--- Page extract ---
Papyrology is all the buzz this week, because of a fourth-century text written on a mini-index-card sized scrap of papyrus.
If authentic, and it seems to be, it provides evidence that some ancient Christians believed Jesus had a wife. The fragment belongs to an anonymous collector who invited Harvard Professor Karen King, an expert in ancient languages and papyrus texts, to translate it.
The text is written in Greek characters, but the language is Sahidic Coptic, a dialect spoken by Christians in southern Egypt during the first centuries of Christianity, whose descendants form the Coptic churches still in existence — and still fighting persecution — today.
Four words of the text are causing the all the commotion, because Jesus refers to his “wife” (whom he names as “Mary”) and says she was a disciple. It is certainly fascinating that such discoveries are still made, and one has to admire those who chose papyrus specifically because of its staying power. Not many of our modern books will still be legible two millennia from now.
But that is where the discovery seems to end. Scholars have known for years that there was a tradition in some circles that Jesus had a wife. We know that many accounts of his life were written, and that some have him sliding up and down moonbeams and other fantastic feats. What Dr. King has unveiled is merely textual evidence of such a tradition. To her credit, because she is a great scholar and an academically honest one, she is not claiming anything further than that.
All the same, the story reminds me of a story I once heard about a time when some Jehovah’s Witnesses knocked on the door of a Catholic rectory, and the priest, who had just come in from a hike and was in a golf shirt and khaki pants, served them coffee and listened to their presentation? After hearing them out, he presented his own well-schooled version of salvation history.
It conflicted with the Witnesses’ account on several points. One of the Witnesses, seeing that there were no converts to be gained at this house (did they notice the large Catholic church next door?) tried to end the meeting by saying, “Well, you believe that and we believe this, who’s to say who is right?” The priest simply replied, “Do you think Jesus Christ came to this earth, went through what he went through, suffered what he suffered, and then left it up to Who’s to say?”
He went on to explain what Catholics believe about the Church and about Christ’s Vicar on earth. And it made sense not because of some random divine decree, but because no one with any smarts at all would leave things up to a fumbling bunch of fishermen, if he had the power to guarantee that his message would be delivered correctly … not just by them, but through them, and even in spite of them. The Jehovah’s Witnesses promptly left before the priest enrolled them in RCIA.

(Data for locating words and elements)
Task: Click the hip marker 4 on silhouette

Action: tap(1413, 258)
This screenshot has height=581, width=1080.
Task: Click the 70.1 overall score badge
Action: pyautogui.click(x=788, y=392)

--- Instructions to follow ---
Reproduce the papyrus passage between "But that is" and "of salvation history.", inclusive. Rely on the papyrus passage alone for every task.

--- Task solution ---
But that is where the discovery seems to end. Scholars have known for years that there was a tradition in some circles that Jesus had a wife. We know that many accounts of his life were written, and that some have him sliding up and down moonbeams and other fantastic feats. What Dr. King has unveiled is merely textual evidence of such a tradition. To her credit, because she is a great scholar and an academically honest one, she is not claiming anything further than that.
All the same, the story reminds me of a story I once heard about a time when some Jehovah’s Witnesses knocked on the door of a Catholic rectory, and the priest, who had just come in from a hike and was in a golf shirt and khaki pants, served them coffee and listened to their presentation? After hearing them out, he presented his own well-schooled version of salvation history.